Kids Should Play Games With Lights

Kids don’t want to go out at night to play checkers or cards; games like these aren’t feasible when there isn’t any light. Instead, they want to be out in the darkness because it’s exhilarating, some unfamiliar experience to explore. You can help them explore it — and keep them safer and closer to home — by teaching them a few games that involve lights. For example:

  • Flashlight tag. When the person who’s “it” shines their light on someone, that person must freeze and increase their chances of getting tagged.
  • Glow stick ring toss. Like regular ring toss, but glowing!
  • Reflector treasure hunt. Hide objects stuck with reflectors around the yard. When kids shine their flashlights around, they’ll spot the treasure.
  • Spotlight. Everyone holds a flashlight on someone, who performs a talent, plays charades or otherwise does something entertaining.
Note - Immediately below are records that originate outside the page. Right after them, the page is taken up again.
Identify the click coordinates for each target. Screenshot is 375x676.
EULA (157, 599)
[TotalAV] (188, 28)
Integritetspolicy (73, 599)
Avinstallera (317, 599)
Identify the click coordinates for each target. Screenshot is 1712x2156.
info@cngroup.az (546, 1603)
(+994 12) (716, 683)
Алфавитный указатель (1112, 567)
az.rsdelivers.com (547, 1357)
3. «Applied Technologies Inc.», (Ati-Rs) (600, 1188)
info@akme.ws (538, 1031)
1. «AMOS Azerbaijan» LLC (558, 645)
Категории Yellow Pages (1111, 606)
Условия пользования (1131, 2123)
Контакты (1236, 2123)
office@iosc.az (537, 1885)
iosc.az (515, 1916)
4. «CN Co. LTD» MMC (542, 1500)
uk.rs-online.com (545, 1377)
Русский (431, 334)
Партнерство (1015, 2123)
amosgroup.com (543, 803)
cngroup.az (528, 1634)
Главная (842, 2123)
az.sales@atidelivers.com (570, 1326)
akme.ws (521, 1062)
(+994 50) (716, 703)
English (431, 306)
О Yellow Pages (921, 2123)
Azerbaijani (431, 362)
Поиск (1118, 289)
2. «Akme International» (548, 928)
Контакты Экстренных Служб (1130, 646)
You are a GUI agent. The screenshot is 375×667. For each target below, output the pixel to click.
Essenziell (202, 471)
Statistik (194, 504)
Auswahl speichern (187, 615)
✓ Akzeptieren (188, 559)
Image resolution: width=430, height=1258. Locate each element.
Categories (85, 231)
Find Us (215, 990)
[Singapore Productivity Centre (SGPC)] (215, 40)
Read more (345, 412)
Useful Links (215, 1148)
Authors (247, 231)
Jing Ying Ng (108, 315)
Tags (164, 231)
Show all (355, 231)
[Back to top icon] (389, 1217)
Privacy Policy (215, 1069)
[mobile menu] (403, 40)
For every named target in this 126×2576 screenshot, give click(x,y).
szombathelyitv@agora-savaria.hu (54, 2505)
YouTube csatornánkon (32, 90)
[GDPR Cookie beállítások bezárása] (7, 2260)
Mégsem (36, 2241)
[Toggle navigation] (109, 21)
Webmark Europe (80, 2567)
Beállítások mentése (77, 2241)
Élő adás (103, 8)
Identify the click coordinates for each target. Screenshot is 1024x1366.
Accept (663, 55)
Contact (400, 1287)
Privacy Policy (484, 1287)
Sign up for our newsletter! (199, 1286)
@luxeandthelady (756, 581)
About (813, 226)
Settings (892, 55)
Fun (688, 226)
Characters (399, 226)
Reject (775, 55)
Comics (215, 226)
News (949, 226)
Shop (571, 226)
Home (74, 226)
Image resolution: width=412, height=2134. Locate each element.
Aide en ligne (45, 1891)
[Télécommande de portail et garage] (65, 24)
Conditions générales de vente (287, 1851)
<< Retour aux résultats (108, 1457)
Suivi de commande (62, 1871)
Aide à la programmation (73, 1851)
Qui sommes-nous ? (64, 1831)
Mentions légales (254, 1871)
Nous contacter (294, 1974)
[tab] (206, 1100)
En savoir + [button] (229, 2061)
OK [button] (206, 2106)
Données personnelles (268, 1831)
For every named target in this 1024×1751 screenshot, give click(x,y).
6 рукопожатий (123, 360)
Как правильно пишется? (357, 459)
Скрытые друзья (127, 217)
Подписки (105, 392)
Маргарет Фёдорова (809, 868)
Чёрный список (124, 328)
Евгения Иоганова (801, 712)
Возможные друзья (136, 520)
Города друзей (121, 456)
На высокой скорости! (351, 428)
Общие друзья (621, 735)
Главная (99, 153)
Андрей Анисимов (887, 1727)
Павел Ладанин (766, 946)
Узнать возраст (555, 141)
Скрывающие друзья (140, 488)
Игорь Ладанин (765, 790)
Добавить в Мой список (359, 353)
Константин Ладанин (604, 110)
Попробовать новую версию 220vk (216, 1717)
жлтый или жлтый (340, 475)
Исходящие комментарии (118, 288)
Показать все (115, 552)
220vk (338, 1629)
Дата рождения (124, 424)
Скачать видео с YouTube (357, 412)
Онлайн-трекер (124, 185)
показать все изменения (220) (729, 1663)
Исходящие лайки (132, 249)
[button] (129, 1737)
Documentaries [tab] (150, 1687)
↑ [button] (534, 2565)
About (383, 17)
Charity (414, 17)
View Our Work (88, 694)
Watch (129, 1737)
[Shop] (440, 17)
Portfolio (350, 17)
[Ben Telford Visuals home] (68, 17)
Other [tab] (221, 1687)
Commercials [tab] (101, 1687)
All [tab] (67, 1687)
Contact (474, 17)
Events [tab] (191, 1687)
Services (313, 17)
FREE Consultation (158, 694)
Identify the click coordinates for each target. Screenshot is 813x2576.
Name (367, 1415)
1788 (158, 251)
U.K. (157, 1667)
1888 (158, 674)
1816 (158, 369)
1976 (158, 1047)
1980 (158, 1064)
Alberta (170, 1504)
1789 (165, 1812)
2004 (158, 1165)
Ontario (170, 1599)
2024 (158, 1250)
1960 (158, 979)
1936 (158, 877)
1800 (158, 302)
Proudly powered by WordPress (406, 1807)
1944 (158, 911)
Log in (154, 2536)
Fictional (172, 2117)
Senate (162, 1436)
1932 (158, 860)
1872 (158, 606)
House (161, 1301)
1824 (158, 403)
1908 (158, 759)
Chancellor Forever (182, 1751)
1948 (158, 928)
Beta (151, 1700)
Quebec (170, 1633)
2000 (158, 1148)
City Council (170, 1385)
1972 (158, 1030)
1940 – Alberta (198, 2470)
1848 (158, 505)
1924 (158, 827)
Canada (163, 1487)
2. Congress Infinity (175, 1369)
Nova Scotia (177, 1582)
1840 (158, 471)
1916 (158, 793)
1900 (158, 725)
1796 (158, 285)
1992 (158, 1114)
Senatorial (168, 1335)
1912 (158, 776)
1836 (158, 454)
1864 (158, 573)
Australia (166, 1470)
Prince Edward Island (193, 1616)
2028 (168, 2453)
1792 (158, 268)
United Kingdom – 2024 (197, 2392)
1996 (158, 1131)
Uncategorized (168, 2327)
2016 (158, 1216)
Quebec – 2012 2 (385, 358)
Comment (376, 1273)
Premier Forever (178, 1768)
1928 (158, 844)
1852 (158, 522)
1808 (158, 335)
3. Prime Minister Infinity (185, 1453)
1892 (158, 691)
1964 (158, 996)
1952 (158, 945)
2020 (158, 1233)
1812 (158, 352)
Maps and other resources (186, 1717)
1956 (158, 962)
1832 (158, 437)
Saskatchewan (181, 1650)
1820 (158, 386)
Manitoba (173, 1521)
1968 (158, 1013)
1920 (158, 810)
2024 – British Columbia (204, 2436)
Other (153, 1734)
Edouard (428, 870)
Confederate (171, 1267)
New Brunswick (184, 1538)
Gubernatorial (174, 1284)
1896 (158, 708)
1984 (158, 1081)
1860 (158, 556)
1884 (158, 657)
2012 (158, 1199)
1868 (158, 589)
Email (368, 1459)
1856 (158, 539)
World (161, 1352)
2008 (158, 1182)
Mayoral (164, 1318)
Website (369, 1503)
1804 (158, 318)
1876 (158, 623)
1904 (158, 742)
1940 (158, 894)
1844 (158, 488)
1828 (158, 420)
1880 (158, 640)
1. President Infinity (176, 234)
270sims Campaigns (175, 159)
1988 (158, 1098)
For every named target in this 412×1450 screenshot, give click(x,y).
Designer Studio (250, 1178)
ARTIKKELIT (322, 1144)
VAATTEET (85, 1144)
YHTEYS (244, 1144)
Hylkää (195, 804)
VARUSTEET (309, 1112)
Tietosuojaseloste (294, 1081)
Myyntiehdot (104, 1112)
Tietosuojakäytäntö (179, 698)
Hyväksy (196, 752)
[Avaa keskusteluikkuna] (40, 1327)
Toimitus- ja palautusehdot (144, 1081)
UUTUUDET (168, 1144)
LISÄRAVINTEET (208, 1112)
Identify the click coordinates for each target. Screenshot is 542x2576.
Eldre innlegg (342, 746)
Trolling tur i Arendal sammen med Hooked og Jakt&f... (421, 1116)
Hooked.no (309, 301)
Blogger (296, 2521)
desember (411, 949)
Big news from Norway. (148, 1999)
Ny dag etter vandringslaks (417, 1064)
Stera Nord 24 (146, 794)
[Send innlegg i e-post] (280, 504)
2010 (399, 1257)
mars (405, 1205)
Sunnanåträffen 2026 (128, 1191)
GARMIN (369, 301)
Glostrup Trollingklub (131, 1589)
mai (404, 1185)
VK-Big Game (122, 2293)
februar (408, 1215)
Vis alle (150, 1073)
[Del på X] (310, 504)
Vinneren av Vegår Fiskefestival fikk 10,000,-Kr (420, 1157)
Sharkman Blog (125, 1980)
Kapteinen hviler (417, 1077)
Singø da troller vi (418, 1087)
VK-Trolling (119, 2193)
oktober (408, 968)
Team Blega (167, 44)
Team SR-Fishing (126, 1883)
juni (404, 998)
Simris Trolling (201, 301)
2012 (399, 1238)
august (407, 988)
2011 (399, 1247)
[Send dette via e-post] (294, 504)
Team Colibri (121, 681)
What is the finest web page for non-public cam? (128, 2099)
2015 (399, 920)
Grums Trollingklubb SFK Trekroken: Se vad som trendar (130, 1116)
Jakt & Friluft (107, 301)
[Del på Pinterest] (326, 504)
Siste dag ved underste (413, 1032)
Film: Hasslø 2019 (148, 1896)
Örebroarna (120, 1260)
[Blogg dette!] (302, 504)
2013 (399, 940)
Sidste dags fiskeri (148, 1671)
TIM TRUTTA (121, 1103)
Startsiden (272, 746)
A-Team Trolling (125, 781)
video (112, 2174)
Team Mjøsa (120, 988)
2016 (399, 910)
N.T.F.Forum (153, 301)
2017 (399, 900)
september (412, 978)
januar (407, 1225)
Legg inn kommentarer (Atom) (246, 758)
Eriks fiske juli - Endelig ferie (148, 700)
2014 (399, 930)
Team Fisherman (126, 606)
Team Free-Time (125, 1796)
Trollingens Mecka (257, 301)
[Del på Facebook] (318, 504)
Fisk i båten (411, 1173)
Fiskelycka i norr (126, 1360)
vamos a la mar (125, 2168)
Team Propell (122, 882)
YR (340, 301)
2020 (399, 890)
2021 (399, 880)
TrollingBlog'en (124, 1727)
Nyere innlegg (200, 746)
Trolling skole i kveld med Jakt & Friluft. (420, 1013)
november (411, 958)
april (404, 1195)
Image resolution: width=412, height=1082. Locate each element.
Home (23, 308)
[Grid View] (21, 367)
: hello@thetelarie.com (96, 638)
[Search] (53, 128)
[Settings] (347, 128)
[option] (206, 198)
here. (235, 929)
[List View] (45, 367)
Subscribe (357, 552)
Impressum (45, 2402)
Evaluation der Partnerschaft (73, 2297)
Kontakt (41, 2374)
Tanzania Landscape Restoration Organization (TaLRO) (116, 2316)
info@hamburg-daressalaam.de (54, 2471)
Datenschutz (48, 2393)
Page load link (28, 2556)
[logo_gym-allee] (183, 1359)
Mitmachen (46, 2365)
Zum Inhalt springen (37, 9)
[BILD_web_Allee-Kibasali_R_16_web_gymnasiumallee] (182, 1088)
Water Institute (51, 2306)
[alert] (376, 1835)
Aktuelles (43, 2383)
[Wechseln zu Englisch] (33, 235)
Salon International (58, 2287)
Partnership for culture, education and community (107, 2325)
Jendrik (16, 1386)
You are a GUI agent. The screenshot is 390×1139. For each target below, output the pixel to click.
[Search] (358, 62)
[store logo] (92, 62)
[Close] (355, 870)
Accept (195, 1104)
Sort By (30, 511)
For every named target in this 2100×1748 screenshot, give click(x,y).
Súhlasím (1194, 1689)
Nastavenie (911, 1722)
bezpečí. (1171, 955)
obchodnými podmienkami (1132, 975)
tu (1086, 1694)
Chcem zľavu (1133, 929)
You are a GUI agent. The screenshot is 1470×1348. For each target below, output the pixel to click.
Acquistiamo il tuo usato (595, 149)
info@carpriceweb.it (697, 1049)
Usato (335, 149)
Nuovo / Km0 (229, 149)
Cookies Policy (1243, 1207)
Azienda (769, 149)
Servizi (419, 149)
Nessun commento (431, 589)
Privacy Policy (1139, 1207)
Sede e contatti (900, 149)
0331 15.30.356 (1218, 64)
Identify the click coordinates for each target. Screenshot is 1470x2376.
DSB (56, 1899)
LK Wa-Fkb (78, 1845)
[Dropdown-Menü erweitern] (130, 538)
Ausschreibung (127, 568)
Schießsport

Parents Must Know Where and What

If older kids want to play outside somewhere farther from home — perhaps in a nearby park or at a friend’s house — you need to ask for more details. Specifically, you should know where your kids are going, whom they will be with, what they will be doing and when they will be back. This might sound like parenting 101, but plenty of parents don’t ask these kinds of questions and end up regretting it.

Kids Must Have a Curfew

Regardless of how old your kids are, what they are wearing and doing and where they go, you need to impose a curfew. While debates have raged over the effectiveness of a legal curfew for kids and teens, the truth is that having a household curfew is a good way to provide structure and ensure healthy habits. This isn’t to say that the curfew should be strict and punishments for breaking curfew should be harsh; especially as kids grow into adolescence, it is wise to be flexible as long as teens check in and explain where they are and when they expect to come home. Meanwhile, younger kids should know when they will be called in for the night so they can plan their activities and won’t fight or complain when bedtime arrives.

The dark isn’t inherently dangerous, even to kids. However, things that might be lurking in the dark, like sharp objects, wild animals and even human predators, are real threats. Fortunately, by communicating with your kids, setting down specific rules and knowing as much about their plans as possible, everyone can enjoy an evening of outdoor play.